Para Site is delighted to present Offerings for Escalante, the first major institutional solo exhibition of the artist duo Enzo Camacho and Ami Lien in Asia, curated by Celia Ho. The exhibition features all-new commissions including an hour-long experimental documentary film, large-scale drawings on handmade paper, a site-specific installation, and a 16mm stop motion animated film.

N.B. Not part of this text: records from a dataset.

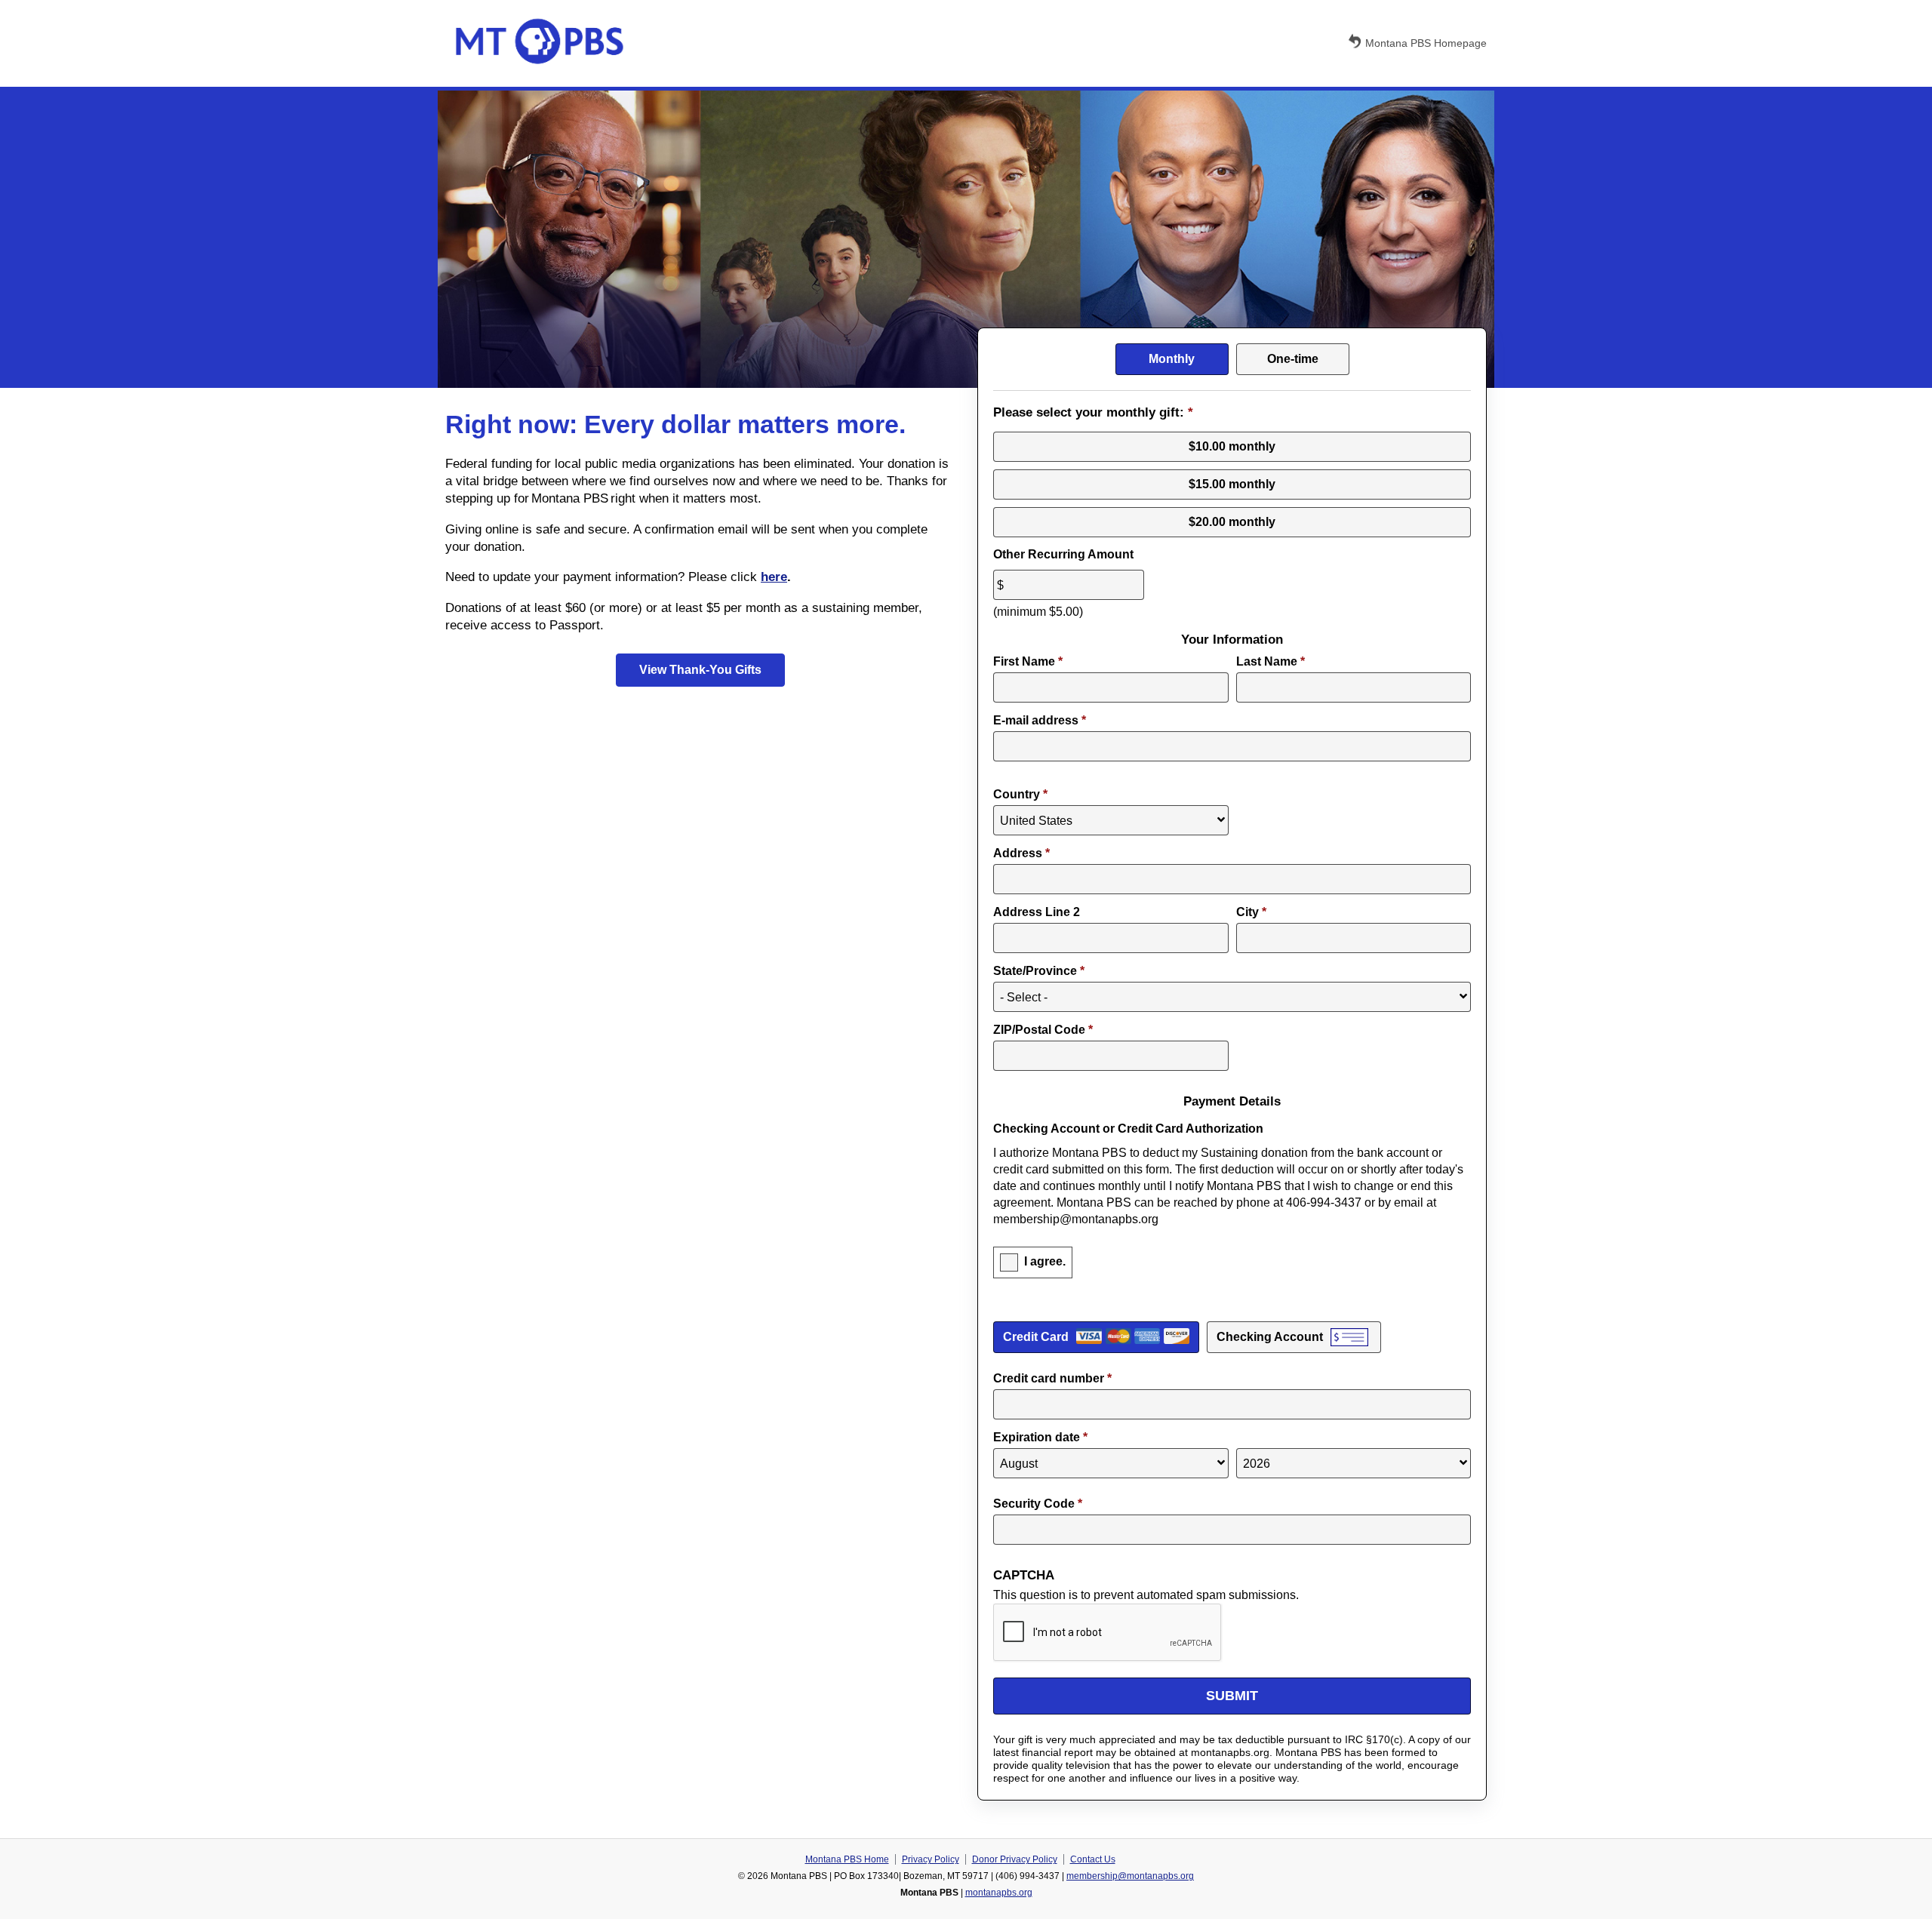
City (1251, 912)
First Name (1028, 661)
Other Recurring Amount (1063, 554)
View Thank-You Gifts (700, 669)
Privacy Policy (930, 1859)
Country (1020, 794)
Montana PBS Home (847, 1859)
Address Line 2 (1036, 912)
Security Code (1037, 1503)
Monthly (1172, 358)
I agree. (1045, 1261)
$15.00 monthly (1232, 484)
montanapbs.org (998, 1892)
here (774, 577)
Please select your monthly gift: (1093, 412)
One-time (1292, 358)
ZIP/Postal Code (1043, 1029)
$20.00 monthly (1232, 521)
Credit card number (1052, 1378)
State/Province (1038, 970)
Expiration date (1040, 1437)
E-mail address (1039, 720)
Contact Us (1092, 1859)
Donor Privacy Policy (1014, 1859)
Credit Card (1036, 1336)
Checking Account (1270, 1336)
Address (1021, 853)
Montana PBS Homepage (1426, 43)
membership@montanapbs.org (1130, 1876)
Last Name (1270, 661)
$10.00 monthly (1232, 446)
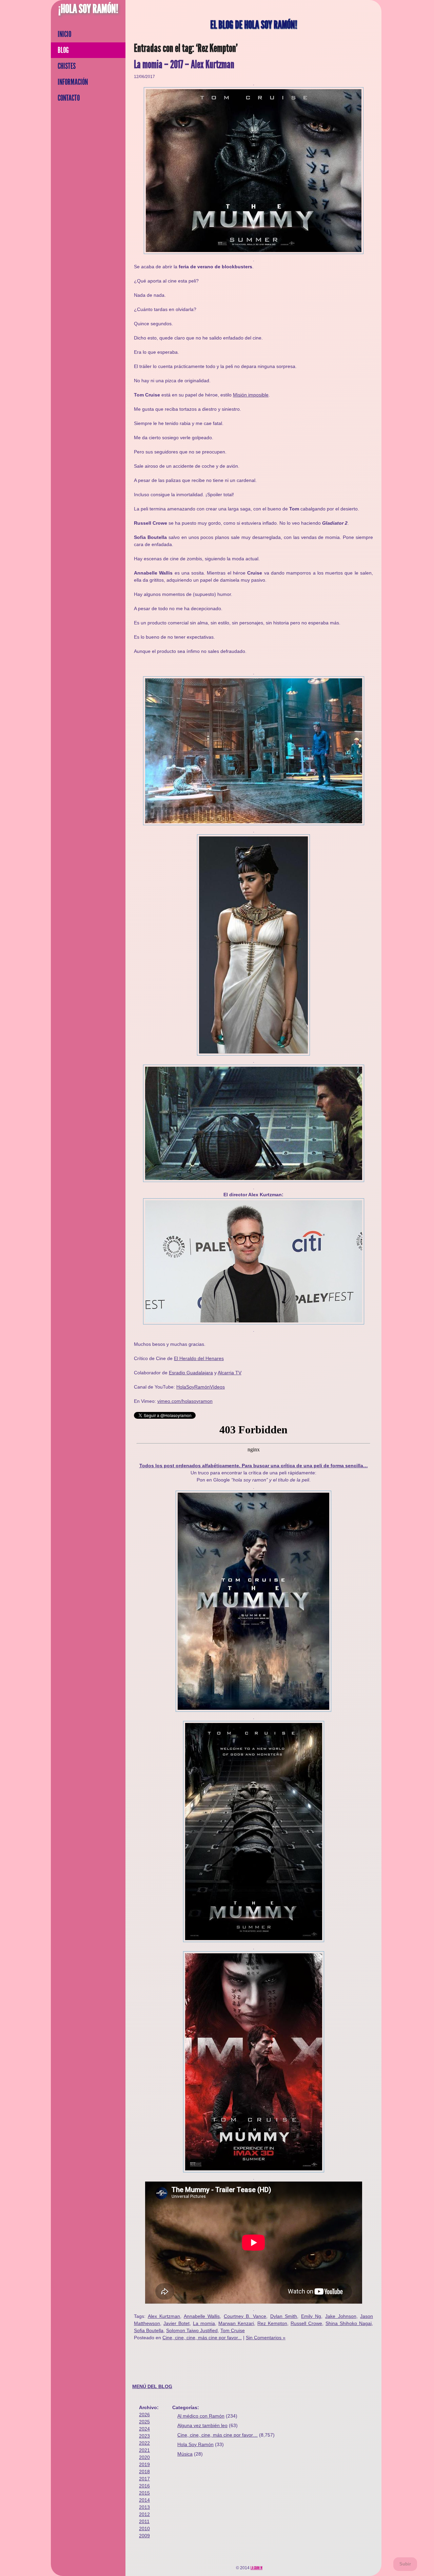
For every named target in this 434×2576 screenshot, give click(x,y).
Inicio (64, 34)
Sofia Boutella (148, 2330)
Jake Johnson (340, 2316)
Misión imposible (251, 395)
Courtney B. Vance (245, 2316)
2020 (144, 2457)
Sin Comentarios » (265, 2337)
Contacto (69, 98)
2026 (144, 2414)
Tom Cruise (232, 2330)
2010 (144, 2528)
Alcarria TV (229, 1372)
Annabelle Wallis (202, 2316)
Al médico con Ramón (200, 2416)
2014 (144, 2500)
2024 (144, 2429)
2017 (144, 2478)
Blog (63, 50)
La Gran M (256, 2567)
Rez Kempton (272, 2323)
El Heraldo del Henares (199, 1358)
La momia (204, 2323)
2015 (144, 2493)
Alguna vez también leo (202, 2425)
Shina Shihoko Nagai (349, 2323)
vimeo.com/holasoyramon (185, 1401)
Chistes (67, 66)
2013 (144, 2507)
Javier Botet (176, 2323)
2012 (144, 2514)
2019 (144, 2464)
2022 (144, 2443)
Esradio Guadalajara (191, 1372)
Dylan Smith (283, 2316)
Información (73, 82)
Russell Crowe (306, 2323)
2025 (144, 2421)
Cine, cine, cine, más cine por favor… (217, 2435)
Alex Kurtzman (164, 2316)
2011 (144, 2521)
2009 (144, 2535)
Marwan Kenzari (236, 2323)
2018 (144, 2471)
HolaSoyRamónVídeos (200, 1387)
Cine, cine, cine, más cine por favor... (202, 2337)
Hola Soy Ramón (195, 2444)
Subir (405, 2564)
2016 (144, 2485)
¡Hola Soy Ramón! (88, 9)
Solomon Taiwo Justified (192, 2330)
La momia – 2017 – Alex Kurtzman (184, 64)
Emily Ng (311, 2316)
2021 (144, 2450)
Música (185, 2454)
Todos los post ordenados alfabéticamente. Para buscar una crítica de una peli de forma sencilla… (253, 1465)
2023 (144, 2436)
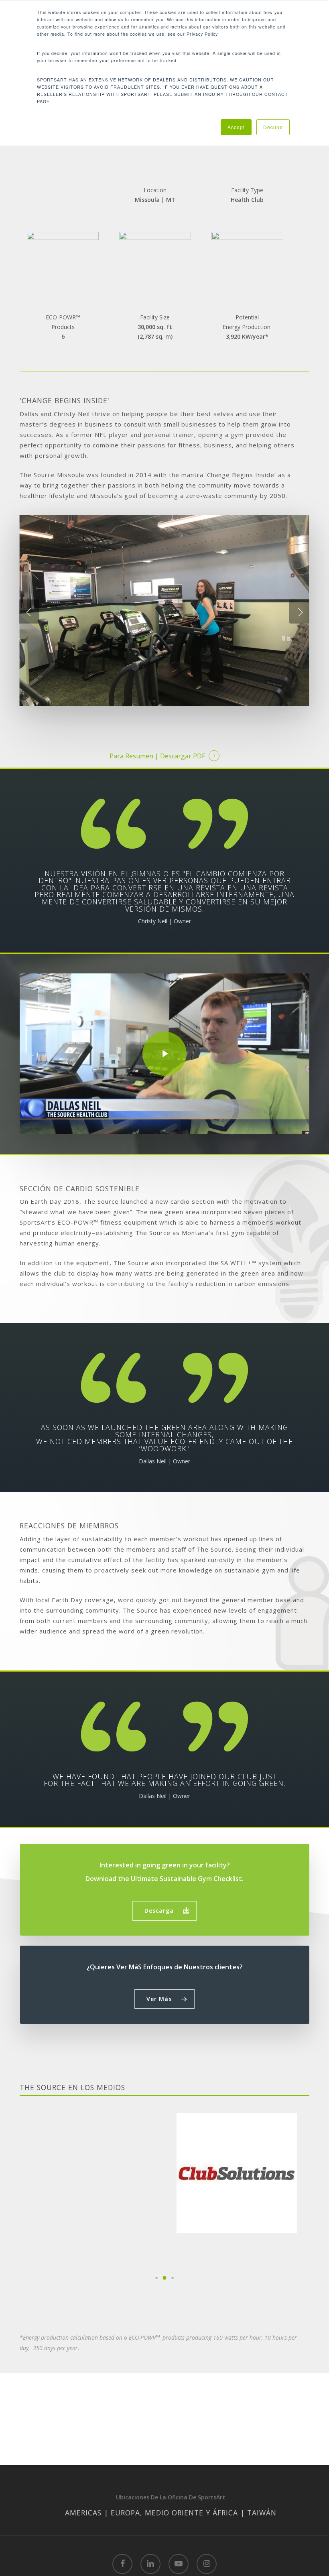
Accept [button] (236, 127)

The documentary film, a co-commission by Para Site, CCA Berlin, Glasgow International, and MoMA PS1, is the result of extensive primary research conducted by the artists on the issues of food sovereignty and land justice in Negros Island, Philippines, a region which has been historically dominated by the sugar industry. The artists have been researching the Escalante Massacre of 1985, an incident that took place during the regime of Ferdinand Marcos (1972–1986). Although this tragic event took place several decades ago, it is nonetheless emblematic of the injustices that marginalised groups, such as sugar plantation workers, have faced since colonial times in the Philippines. In the film, the artists harness the transformative power of collective mourning to envision future pathways to equality for those deprived of agency over their land and food.
In the suite of mixed media drawings on handmade paper, as well as the 16mm animation, symbols of seeming destruction, such as fire and holes on a leaf, take on undertones of hope and rebirth through the artists' manipulation of eclectic materials gathered from the flora of Negros and echoing experimental techniques used in the documentary film. A rotating light installation made from onion skin, on the other hand, seeks to reconnect the 'white cube' with the land upon which it's built, and entices viewers with shifting refractions cast over the exhibition space.
The display structure of the exhibition consists of bamboo scaffolding, a common construction method seen throughout Hong Kong. The exhibition makes use of bamboo as a spatial design element specifically to resonate the discussion on the Philippines' economics and politics with Hong Kong. Many of the local Filipino diaspora, which numbers over 200,000, migrated from their home due to ongoing impacts of political repression and extractivism explored by the artists in the exhibition.
The exhibition will be accompanied by public programmes including lectures, discussion sessions, and paper-making workshops, which will explore connections between the Philippines, Hong Kong, and beyond. This multivalent presentation intends to test the parameters of cultural institutions and their capacity to provide care and material support for radical community-building, both by platforming an existing social movement in the Philippines and by fostering alternative gathering contexts that could offer fertile grounds for transcultural solidarity.
Iterations of the exhibition will travel to CCA Berlin, Glasgow International, and MoMA PS1 after debuting at Para Site.
Enzo Camacho and Ami Lien are artists and writers from the Philippines and the US, respectively. Together, they have an artistic practice that moves from the Philippines outward to other places, addressing localised iterations of labour and capital from the perspective of imperial damage.
Para Site is Hong Kong's leading contemporary art centre and one of the oldest and most active independent art institutions in Asia. It produces exhibitions, publications, discursive, and educational projects aimed at forging a critical understanding of local and international phenomena in art and society.